Reproduce the listing below character for character; drop every image.

+ + + + + + +

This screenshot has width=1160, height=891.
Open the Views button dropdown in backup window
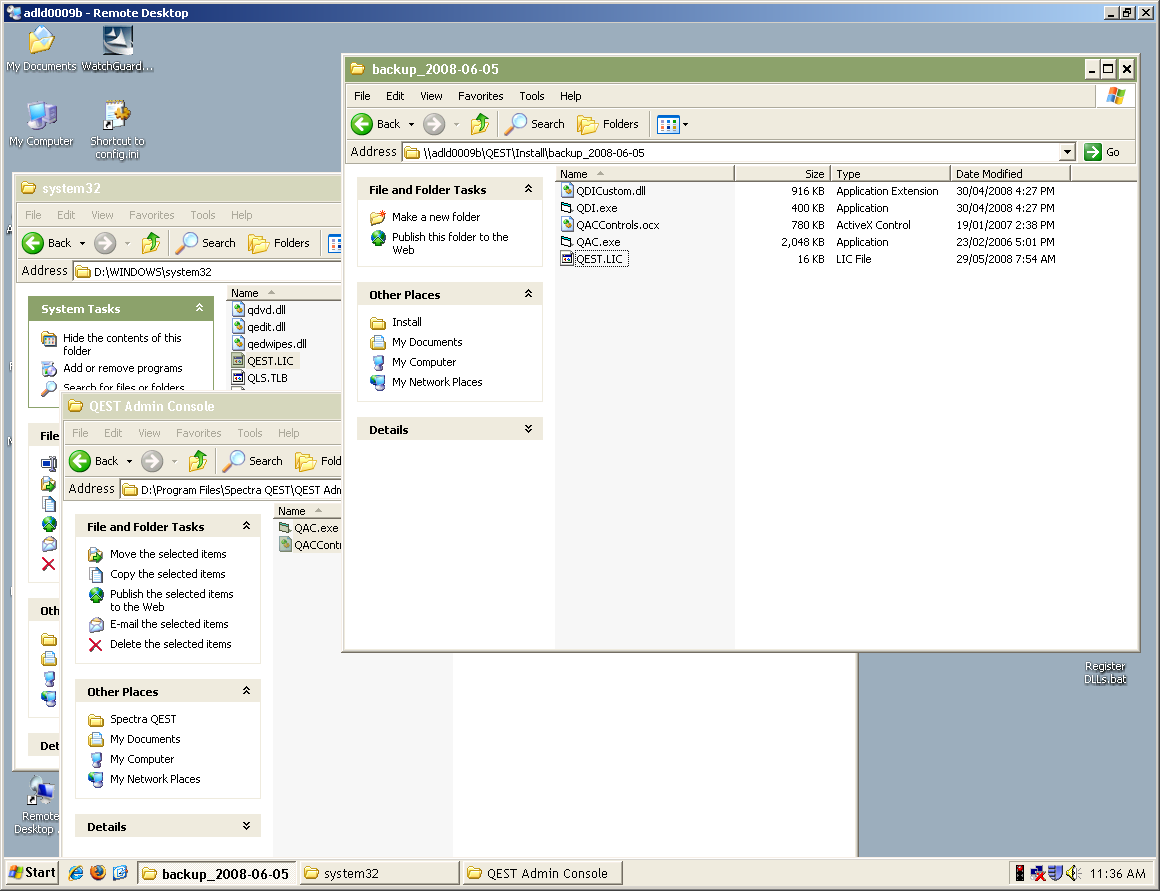pyautogui.click(x=685, y=125)
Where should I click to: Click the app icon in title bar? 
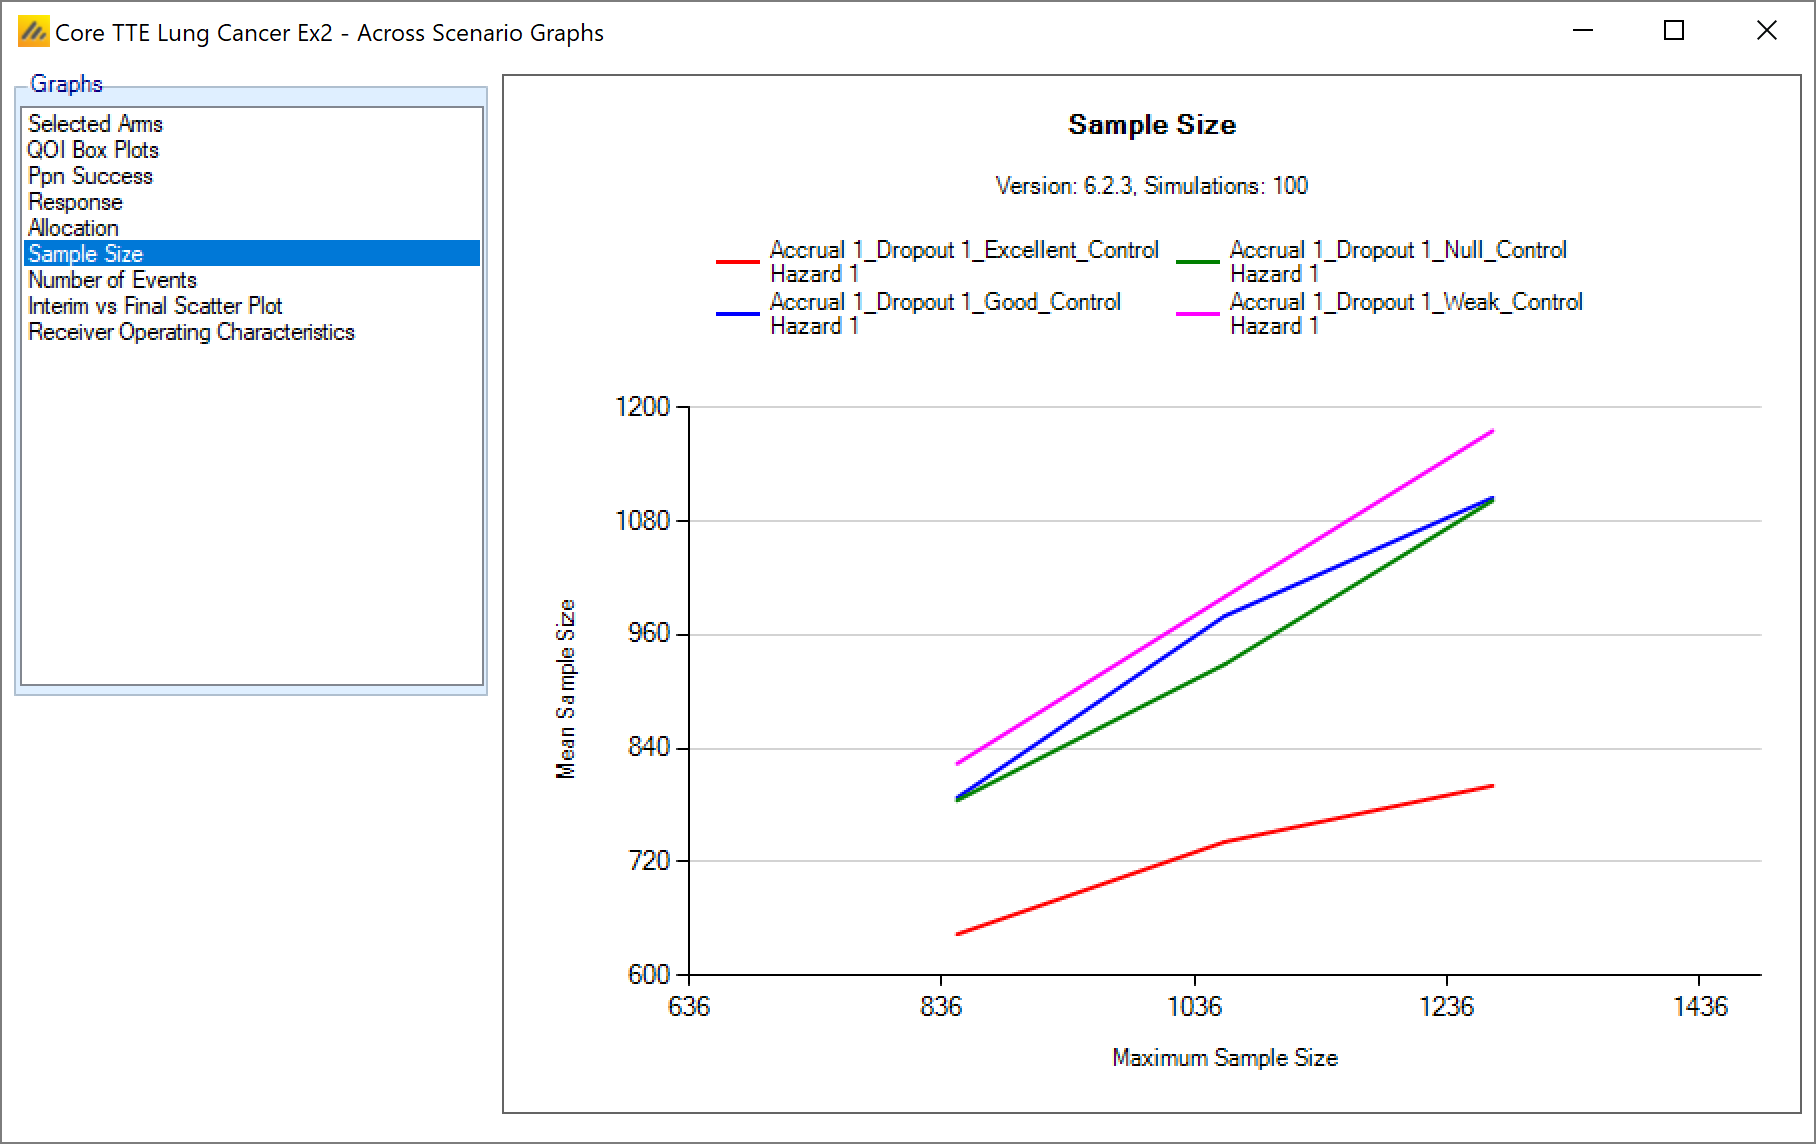point(33,32)
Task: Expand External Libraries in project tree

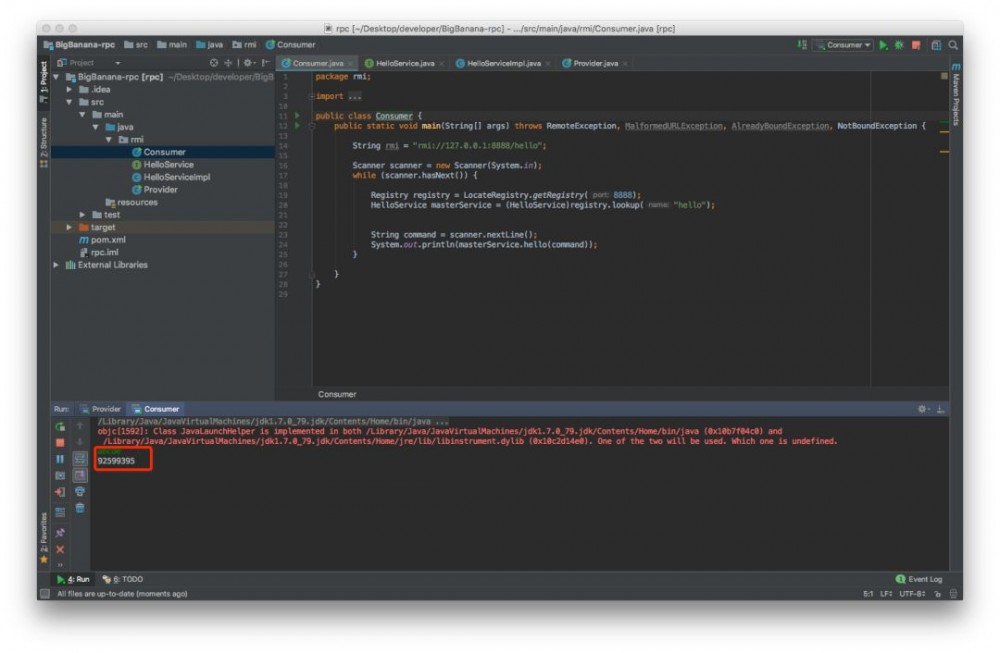Action: 57,265
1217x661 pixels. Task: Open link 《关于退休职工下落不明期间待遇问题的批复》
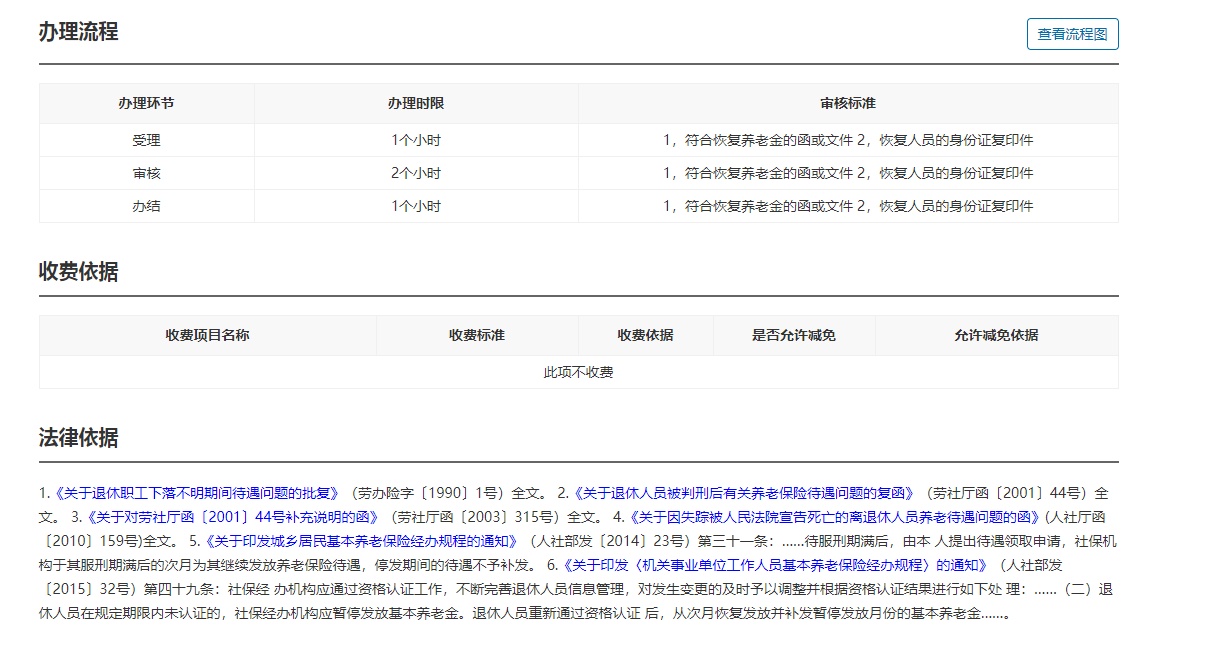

+ + + + + + +

> REPLY TO THE TASK
This screenshot has width=1160, height=891.
Open the Views button dropdown in backup window
pyautogui.click(x=685, y=125)
Where should I click to: Click the app icon in title bar? 
point(33,32)
Task: Expand External Libraries in project tree

Action: 57,265
1217x661 pixels. Task: Open link 《关于退休职工下落不明期间待遇问题的批复》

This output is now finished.